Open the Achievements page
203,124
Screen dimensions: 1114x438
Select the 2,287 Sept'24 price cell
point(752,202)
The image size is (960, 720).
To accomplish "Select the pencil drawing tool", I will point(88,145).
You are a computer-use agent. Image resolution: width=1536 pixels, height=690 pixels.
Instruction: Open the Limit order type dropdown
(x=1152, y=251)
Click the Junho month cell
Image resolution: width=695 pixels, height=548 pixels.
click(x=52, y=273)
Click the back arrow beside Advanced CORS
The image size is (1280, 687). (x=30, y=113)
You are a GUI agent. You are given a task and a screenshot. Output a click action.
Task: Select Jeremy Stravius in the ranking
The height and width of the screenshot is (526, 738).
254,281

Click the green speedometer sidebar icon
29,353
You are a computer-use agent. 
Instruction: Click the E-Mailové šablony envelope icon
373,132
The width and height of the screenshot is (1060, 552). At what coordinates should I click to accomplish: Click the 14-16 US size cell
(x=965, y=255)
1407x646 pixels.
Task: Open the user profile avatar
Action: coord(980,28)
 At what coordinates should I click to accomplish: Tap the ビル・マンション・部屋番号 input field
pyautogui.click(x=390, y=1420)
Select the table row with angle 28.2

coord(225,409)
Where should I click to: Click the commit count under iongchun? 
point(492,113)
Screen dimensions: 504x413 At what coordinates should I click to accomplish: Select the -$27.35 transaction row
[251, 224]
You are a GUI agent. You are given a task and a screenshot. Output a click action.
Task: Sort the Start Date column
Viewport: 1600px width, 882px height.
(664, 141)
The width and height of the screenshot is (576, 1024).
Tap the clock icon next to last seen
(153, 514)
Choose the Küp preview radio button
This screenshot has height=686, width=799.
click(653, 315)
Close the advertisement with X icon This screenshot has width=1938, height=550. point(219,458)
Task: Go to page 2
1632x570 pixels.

__Assigned task__. The reply should consist only of the line containing "Task: Sort the Start Date column" and all lines after it in the listing above, reproduced exactly.

__Exercise solution__.
Task: Sort the Start Date column
Viewport: 1600px width, 882px height.
(664, 141)
The width and height of the screenshot is (576, 1024).
Tap the clock icon next to last seen
(153, 514)
Choose the Küp preview radio button
This screenshot has height=686, width=799.
click(653, 315)
Close the advertisement with X icon This screenshot has width=1938, height=550. point(219,458)
Task: Go to page 2
1632x570 pixels.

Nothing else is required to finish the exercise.